• _WHAT YOU NEED TO DO_
Reproduce verbatim the records from the line containing "This screenshot has width=474, height=500." through the line containing "is (1200, 803).", including both of those lines.

• _EXTRACTED ENTRIES_
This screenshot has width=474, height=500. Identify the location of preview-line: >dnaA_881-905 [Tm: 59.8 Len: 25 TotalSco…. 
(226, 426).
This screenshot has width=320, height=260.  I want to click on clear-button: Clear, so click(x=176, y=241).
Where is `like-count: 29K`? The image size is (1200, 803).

* * *

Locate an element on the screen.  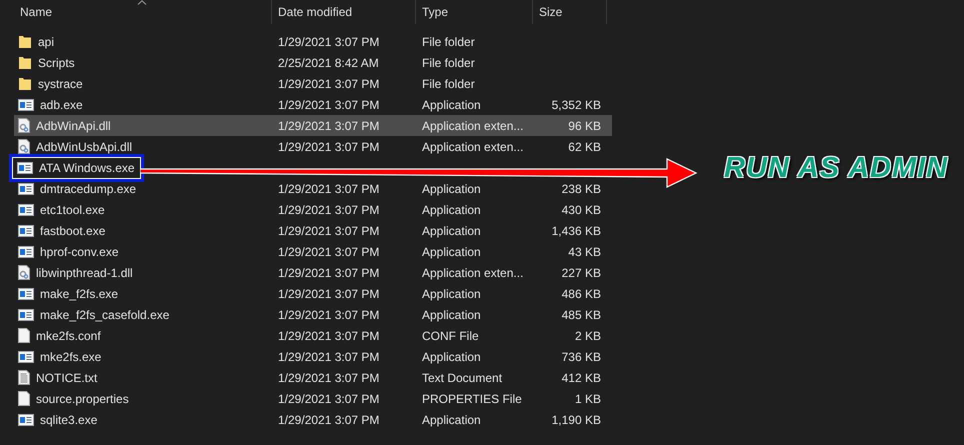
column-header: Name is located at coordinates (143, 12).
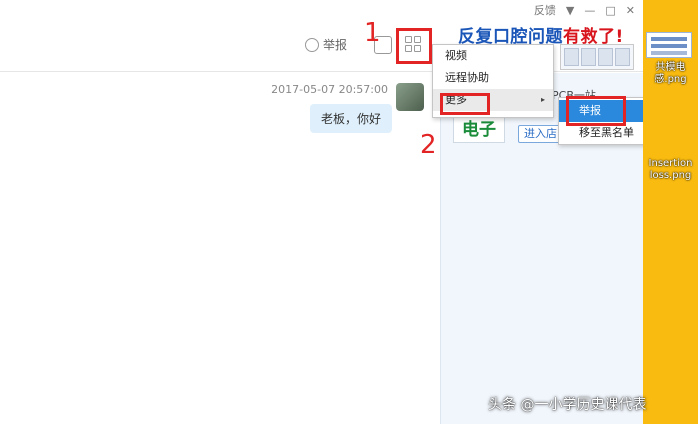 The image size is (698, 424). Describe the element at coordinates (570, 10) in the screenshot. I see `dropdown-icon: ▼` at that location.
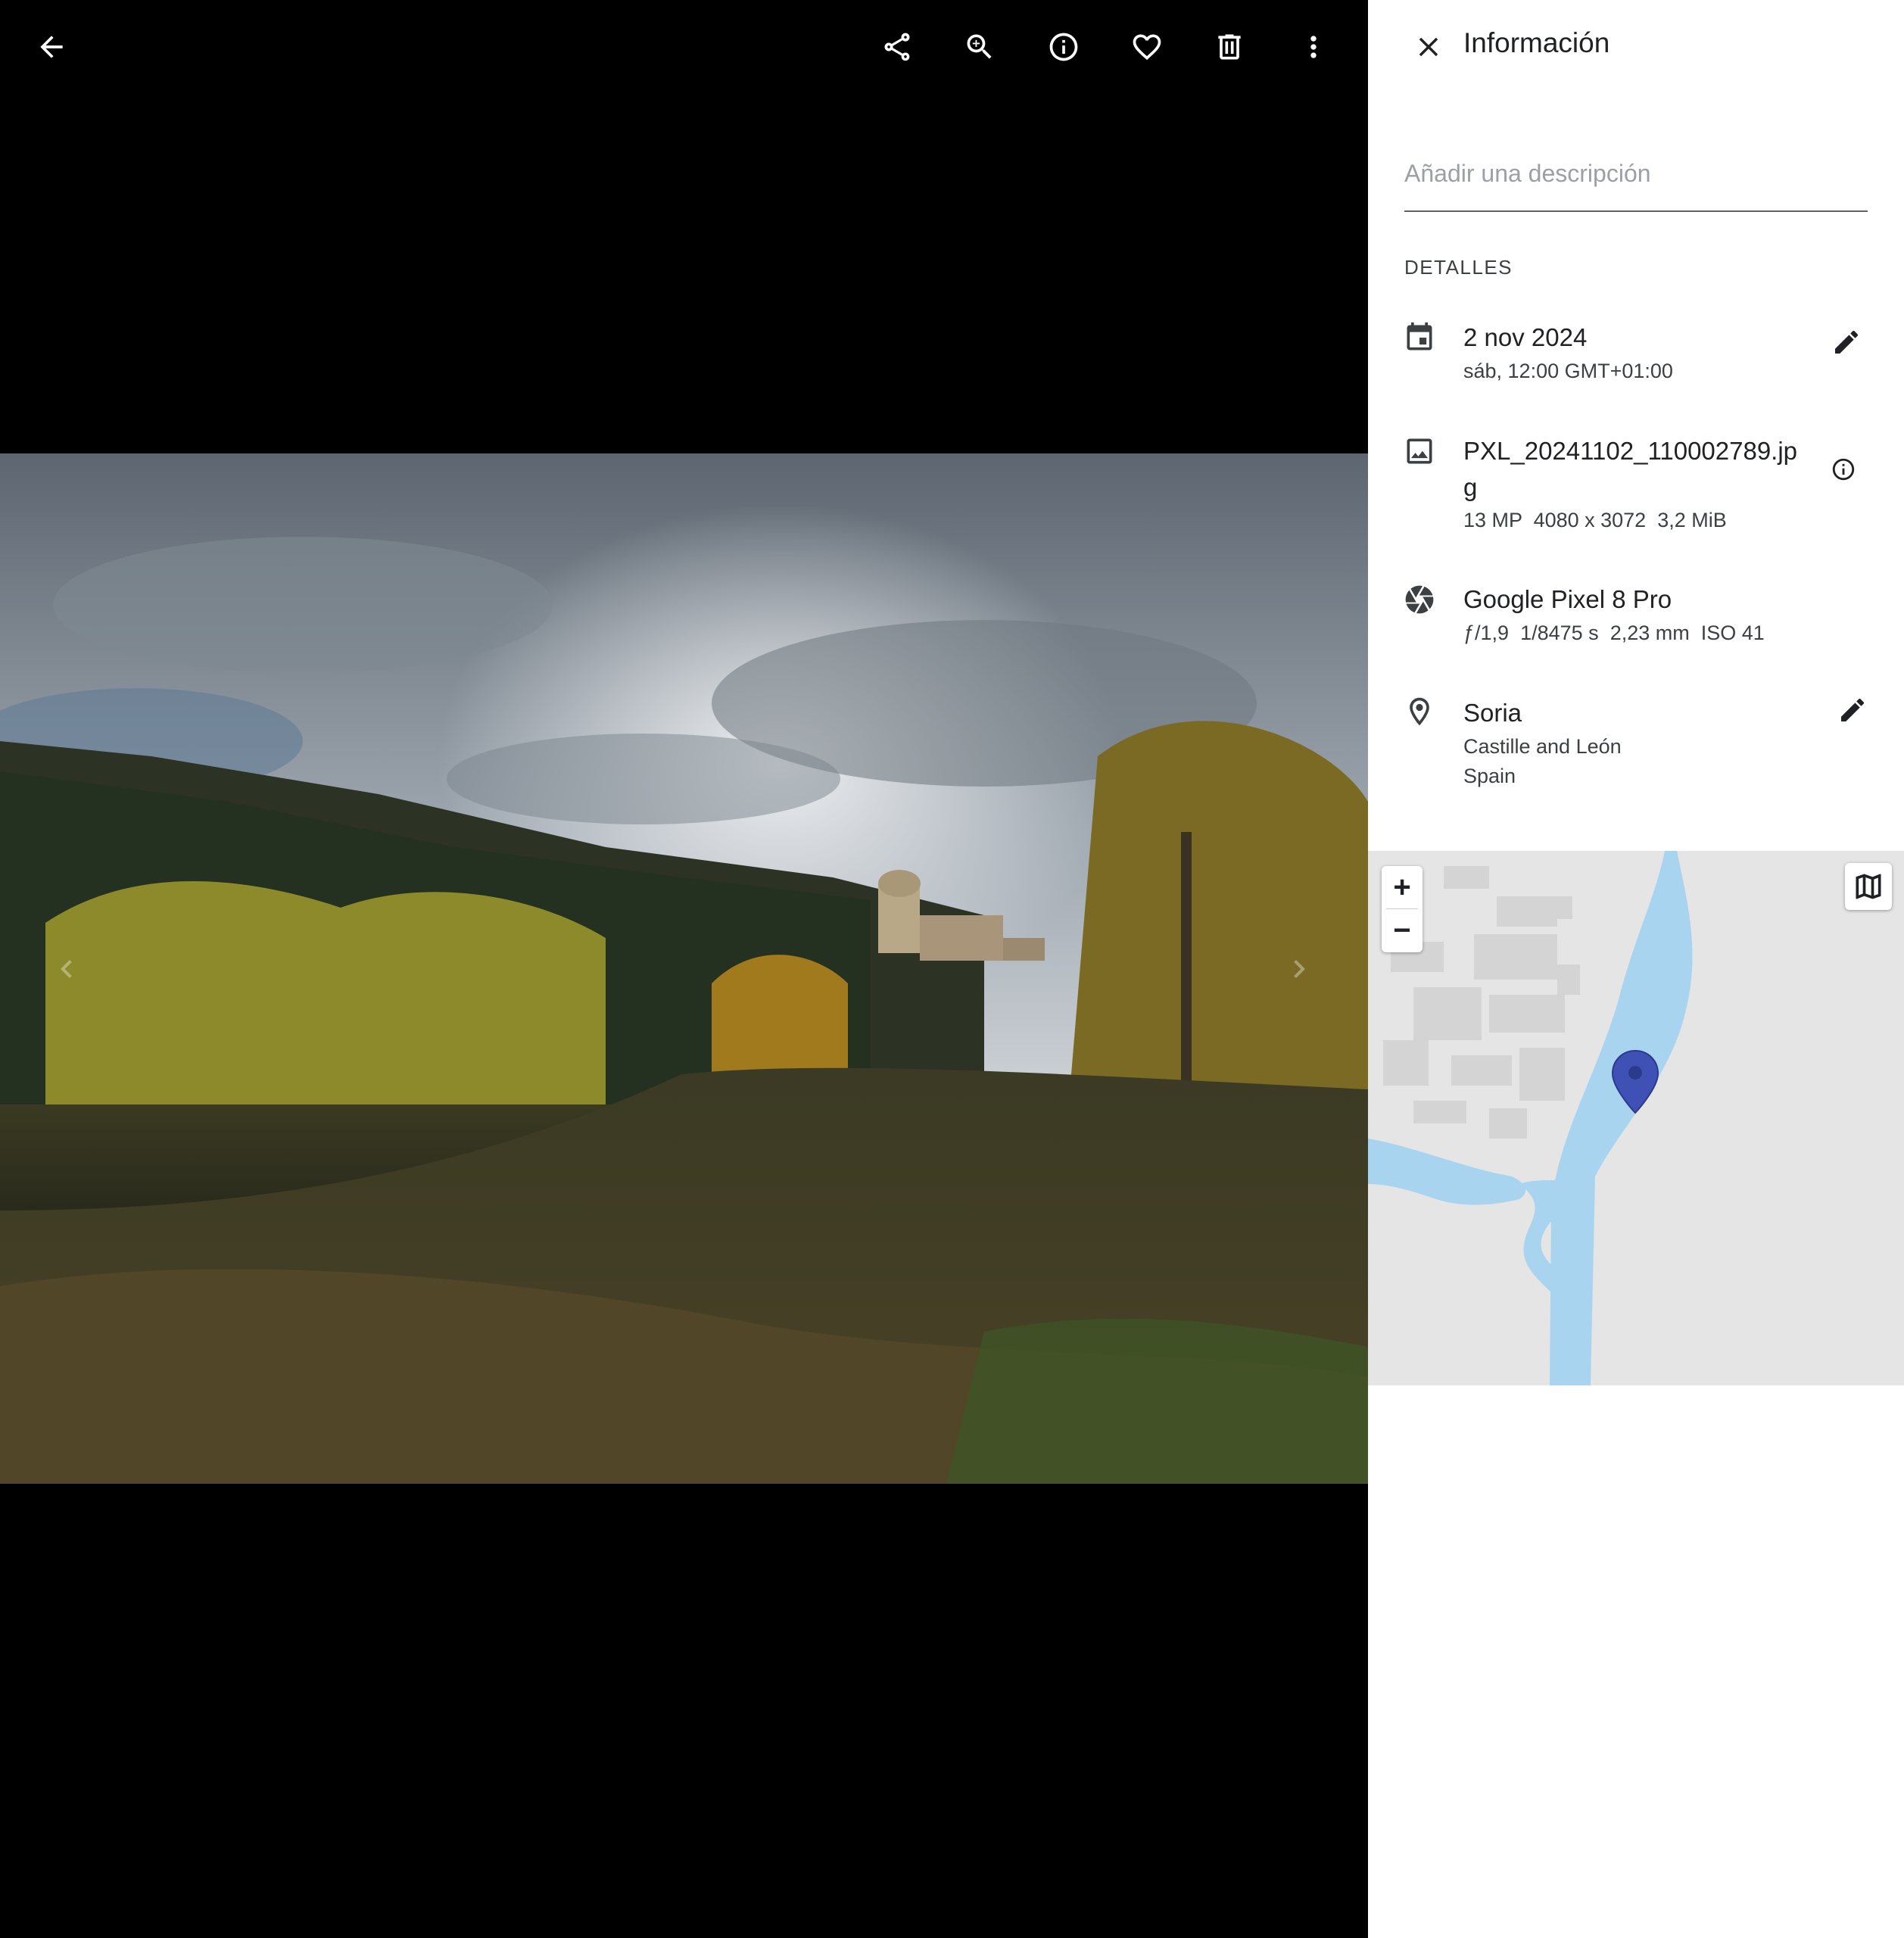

...

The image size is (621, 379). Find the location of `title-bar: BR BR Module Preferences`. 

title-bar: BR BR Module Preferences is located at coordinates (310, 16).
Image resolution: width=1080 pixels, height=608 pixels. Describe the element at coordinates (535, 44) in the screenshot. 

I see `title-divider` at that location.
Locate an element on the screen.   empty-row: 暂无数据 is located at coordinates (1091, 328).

• _TASK RESULT_
This screenshot has width=474, height=500. Identify the location of preview-line: >dnaA_881-905 [Tm: 59.8 Len: 25 TotalSco…. 
(226, 426).
This screenshot has width=320, height=260.  I want to click on clear-button: Clear, so click(x=176, y=241).
Where is `like-count: 29K`? The image size is (1200, 803).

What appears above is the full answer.